* What the task asks
Set down exactly the lines below between the line holding "Tap the cellular" and the line holding "Open the Google", inclusive; no other line belongs in the answer.

* Material for the task
Content starts

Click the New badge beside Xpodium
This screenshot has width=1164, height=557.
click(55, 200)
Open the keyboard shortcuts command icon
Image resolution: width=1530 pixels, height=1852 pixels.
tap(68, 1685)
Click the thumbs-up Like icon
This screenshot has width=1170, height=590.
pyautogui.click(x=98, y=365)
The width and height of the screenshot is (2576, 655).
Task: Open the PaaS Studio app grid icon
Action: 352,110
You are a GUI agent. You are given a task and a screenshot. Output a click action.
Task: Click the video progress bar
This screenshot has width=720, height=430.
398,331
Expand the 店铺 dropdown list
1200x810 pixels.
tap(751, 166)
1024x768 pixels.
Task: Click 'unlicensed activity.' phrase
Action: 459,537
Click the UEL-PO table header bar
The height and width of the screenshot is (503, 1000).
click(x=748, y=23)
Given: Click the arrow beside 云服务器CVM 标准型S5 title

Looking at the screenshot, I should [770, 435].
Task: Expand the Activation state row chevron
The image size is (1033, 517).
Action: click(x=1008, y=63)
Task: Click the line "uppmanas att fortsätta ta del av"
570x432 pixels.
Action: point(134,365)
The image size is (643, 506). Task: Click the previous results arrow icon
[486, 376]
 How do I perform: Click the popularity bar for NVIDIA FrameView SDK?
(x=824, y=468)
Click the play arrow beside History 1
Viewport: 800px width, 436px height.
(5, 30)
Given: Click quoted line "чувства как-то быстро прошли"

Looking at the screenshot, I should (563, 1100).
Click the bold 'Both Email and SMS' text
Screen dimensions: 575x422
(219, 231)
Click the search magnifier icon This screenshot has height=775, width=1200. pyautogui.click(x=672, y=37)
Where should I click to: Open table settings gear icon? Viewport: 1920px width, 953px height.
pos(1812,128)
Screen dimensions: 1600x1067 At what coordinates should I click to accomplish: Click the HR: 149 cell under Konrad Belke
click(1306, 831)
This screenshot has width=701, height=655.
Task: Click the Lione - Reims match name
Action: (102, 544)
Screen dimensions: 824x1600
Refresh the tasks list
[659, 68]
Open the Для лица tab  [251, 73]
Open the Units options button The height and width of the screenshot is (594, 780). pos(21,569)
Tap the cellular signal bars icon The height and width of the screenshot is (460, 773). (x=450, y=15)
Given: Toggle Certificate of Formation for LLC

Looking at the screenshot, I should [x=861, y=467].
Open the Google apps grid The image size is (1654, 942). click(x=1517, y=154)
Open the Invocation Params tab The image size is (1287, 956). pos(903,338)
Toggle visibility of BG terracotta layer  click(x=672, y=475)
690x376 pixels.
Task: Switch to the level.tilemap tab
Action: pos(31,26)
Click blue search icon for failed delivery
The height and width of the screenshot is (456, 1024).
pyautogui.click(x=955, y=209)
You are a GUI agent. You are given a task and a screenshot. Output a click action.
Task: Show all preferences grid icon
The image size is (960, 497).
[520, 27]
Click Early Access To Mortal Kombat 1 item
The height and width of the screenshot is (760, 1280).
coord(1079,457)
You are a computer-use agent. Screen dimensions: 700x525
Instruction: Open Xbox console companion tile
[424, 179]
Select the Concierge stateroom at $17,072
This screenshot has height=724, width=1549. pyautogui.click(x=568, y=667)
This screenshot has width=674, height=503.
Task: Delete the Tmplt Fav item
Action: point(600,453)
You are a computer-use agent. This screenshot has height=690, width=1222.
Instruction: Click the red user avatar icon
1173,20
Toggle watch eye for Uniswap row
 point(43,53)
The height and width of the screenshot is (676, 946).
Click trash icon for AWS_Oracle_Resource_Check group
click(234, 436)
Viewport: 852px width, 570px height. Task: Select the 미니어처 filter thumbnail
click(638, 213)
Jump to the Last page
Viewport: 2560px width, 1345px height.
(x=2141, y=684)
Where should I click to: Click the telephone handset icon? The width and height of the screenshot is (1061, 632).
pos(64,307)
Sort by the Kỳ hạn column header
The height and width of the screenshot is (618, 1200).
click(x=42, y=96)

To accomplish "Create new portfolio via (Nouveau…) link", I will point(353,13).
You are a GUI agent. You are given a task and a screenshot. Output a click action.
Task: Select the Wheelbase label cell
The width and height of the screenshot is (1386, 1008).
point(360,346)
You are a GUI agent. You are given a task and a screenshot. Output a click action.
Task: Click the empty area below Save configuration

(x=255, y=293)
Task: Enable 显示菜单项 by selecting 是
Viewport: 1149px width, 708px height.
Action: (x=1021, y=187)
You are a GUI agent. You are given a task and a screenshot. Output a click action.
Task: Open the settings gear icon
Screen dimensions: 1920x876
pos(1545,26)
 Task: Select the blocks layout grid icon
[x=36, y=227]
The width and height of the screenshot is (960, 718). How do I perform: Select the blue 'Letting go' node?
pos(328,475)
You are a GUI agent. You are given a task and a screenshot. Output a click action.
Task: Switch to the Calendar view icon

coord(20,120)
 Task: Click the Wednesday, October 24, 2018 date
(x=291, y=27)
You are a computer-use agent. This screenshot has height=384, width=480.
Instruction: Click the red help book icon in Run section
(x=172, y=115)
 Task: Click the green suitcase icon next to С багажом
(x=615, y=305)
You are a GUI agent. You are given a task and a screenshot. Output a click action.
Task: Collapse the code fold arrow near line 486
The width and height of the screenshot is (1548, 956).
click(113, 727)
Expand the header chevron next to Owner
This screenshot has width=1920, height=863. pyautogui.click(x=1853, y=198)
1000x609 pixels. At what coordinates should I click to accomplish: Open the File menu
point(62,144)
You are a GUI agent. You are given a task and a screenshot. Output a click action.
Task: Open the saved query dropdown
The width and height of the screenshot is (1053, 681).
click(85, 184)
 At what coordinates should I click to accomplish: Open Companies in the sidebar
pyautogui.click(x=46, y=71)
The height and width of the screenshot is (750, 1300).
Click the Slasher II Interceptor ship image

Content ends

* Exercise output
Tap the cellular signal bars icon The height and width of the screenshot is (460, 773). (x=450, y=15)
Given: Toggle Certificate of Formation for LLC

Looking at the screenshot, I should [x=861, y=467].
Open the Google apps grid The image size is (1654, 942). click(x=1517, y=154)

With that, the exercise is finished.